The Discworld is a flat, round world that sits on the backs of four elephants standing on the great turtle A’Tuin as it floats through space. The fabric of reality is thinner there, so things that we might consider insubstantial – ideas, hopes, fears, anthropomorphic personifications like Death – have their own reality. In a trajectory running from Guards! Guards! to Men at Arms, Jingo, The Fifth Element, Night Watch, and Thud!, we are introduced to the Night Watch of Ankh-Morpork, headed by Captain Sam Vimes who, when we first meet him, is lying drunk in a gutter. The Night Watch has dwindled to only a few useless and corrupt men. But things are about to change: Carrot is on his way to the city to join the watch. As the action unfolds, we will discover that Carrot is the true heir to the throne of Ankh-Morpork which, after experimenting with many different forms of government, has settled on the principle “one man, one vote”: the man is the Patrician, Havelock Vetinari.
The role of Vetinari, who creates balances of opposing powers that allow the city he rules to work, intersects with that of Captain Vimes, who refuses to accept Vetinari’s cold-eyed realism about human nature. The requirements of law determine Vimes’ way of being in the world. This is in contrast to the Patrician’s easy balancing of the various elements of Realpolitik and his casual acceptance of the intrinsic evil of human beings. As he says at one point, there are no good or bad people, just “bad people, but some of them are on opposite sides.” (Guards, Guards, 37) For Vetinari, this demonstrates the need for people like him. For Vimes, doing things the way they need to be done is the only defense against evil that he knows.
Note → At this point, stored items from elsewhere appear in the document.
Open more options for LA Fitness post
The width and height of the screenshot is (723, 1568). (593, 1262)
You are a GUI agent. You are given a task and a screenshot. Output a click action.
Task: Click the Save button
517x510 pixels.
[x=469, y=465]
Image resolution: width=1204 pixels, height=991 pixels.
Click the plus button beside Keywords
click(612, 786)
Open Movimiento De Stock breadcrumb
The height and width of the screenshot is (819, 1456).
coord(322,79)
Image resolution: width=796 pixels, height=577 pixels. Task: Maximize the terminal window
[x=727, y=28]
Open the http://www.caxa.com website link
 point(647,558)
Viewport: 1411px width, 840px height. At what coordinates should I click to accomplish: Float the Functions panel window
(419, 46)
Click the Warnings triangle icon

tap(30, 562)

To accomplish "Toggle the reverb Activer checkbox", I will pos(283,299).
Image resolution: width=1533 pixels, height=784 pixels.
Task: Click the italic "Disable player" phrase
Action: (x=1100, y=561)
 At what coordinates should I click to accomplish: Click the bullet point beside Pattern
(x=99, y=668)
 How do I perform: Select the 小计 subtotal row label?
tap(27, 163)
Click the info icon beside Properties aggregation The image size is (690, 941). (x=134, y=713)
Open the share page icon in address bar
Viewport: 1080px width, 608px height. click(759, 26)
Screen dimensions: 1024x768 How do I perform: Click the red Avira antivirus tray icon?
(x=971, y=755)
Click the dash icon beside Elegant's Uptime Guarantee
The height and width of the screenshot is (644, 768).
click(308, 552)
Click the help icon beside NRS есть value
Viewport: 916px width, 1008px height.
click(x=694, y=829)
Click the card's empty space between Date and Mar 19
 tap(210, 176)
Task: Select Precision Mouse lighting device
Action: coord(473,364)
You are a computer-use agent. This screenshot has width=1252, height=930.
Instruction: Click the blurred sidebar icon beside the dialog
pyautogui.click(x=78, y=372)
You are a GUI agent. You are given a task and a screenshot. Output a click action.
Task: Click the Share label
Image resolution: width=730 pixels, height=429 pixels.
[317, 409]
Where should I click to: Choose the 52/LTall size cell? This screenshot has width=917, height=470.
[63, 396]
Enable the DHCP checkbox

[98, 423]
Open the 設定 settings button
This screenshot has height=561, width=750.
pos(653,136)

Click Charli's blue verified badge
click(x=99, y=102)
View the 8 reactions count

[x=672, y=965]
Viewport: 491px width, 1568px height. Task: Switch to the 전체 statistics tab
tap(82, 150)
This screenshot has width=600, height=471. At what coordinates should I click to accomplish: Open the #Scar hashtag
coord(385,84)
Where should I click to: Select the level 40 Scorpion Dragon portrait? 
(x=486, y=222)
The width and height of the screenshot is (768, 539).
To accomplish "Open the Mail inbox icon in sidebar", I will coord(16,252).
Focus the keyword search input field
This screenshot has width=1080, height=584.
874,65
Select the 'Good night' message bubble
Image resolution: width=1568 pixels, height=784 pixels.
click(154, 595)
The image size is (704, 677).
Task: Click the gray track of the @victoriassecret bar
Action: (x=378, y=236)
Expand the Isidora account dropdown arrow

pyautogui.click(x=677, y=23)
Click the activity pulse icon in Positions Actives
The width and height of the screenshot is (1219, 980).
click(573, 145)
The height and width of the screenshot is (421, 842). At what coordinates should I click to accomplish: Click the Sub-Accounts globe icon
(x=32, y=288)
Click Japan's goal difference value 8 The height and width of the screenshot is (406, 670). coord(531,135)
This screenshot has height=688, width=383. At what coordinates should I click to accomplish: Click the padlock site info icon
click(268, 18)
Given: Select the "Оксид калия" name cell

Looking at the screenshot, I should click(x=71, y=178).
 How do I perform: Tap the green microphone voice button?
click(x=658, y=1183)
Vimes is a character whose sense of the intrinsic vulnerability of the finite both to evil and to destruction occasionally overwhelms him. Only wise practices oriented to the flourishing of the quotidian – upholding the rule of law and equality before the law, using language truthfully, and affirming the value of life over against what threatens it, while still accepting that life ends in death – protect Vimes from despair.
Kelsey’s quotidian is ontologically finite, which makes it vulnerable to death. He distinguishes between ontological vulnerability and moral ambiguity. Ontological vulnerability is a description of the way finite creatures simply are vulnerable to death, to loss, and to destruction. But moral ambiguity – the presence of evil and injustice – does not have the same status of belonging intrinsically to finitude. Although it is already present in the contexts into which we are born, it does not belong there – it is “an a-rational, inexplicable intruder.” (EE 208) Kelsey reminds us that biblical wisdom literature shows no interest in a life beyond death, and has little room for a possibility of a final critique of death itself. The character of Death, an anthropomorphic personification who appears in many of the Discworld novels, similarly serves to remind the reader that whatever else happens in life, it will end in death. Does your life pass before your eyes before you die? Yes, it does so as you live it.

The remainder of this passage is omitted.